Another limitation of acid treatments is the corrosion of the pumping equipment and well tubing and casing caused by contact with the acid (made worse by the use of concentrated solutions of mineral acids). To solve the corrosion problem, conventional acid treatments often add a corrosion inhibitor to the fluid. However, corrosion inhibitors can significantly increase the cost of acidizing treatments.

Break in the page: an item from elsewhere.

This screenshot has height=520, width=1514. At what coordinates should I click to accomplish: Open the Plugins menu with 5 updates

Another problem with acid treatments is iron precipitation, especially in sour wells (i.e., wells in which the hydrocarbon has a relatively high sulfur content) or carbonate formations. There is a tendency for iron sulfide scale to form in boreholes and/or formations, especially in sour wells. The acid used to treat the well can dissolve the iron sulfide, but in the process hydrogen sulfide is generated, which is toxic and stimulates corrosion. In addition, the dissolved iron tends to precipitate, in the form of ferric hydroxide or ferric sulfide, as the acid in the treatment fluid becomes spent and the pH of the fluid increases. Precipitation of iron is highly undesirable because of damage to the permeability of the formation. Therefore, acid treatment fluids often contain additives to minimize iron precipitation and evolution of hydrogen sulfide, for example, by sequestering the iron ions in solution using chelating agents such as ethylenediaminetetraacetic acid (EDTA).

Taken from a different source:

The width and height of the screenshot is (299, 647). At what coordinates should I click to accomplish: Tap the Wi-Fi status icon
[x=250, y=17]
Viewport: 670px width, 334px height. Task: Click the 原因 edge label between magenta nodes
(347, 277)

U.S. Pat. No. 4,888,121 discloses an acidizing composition that includes an acid such as HCl; an iron sequestering agent such as citric acid, EDTA, or nitrilotriacetic acid (NTA); and a sulfide modifier such as formaldehyde. This composition is stated to inhibit precipitation of ferric hydroxide, ferrous sulfide, and free sulfur during the well acidizing treatment. Although the treatment fluid described in that patent can help control iron precipitation, in some situations effective control requires the use of so much material that the treatment cost becomes excessive; this is especially true for treatment fluids comprising EDTA, which has relatively low solubility in acid (e.g., pH≦4).

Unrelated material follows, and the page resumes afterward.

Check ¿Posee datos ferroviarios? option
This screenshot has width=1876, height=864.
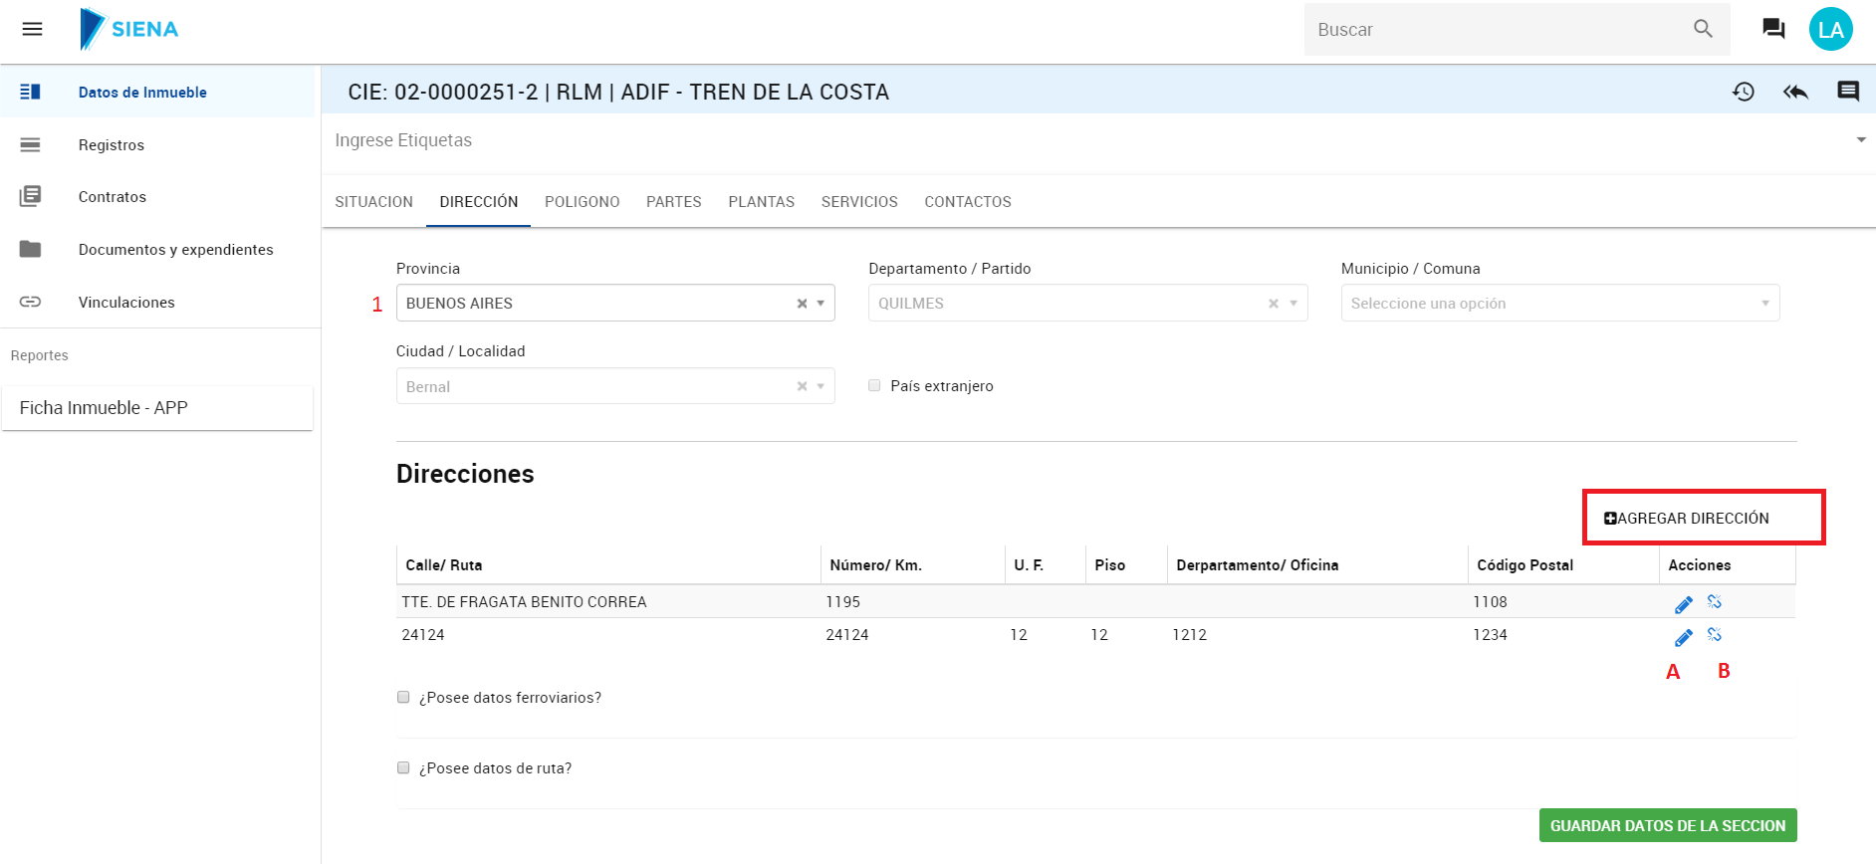(403, 697)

Another limitation of known acid treatments is their susceptibility to the temperature of the subterranean formation. The effects of high formation temperatures, for instance, vary widely according to the details of the particular fluid treatment. In some acid treatments, the high temperature has a tendency to accelerate corrosion of metal in the wellbore. In other fluids, the intended viscosity changes to do not occur such that the acid does not serve the intended purpose of propping and/or diverting.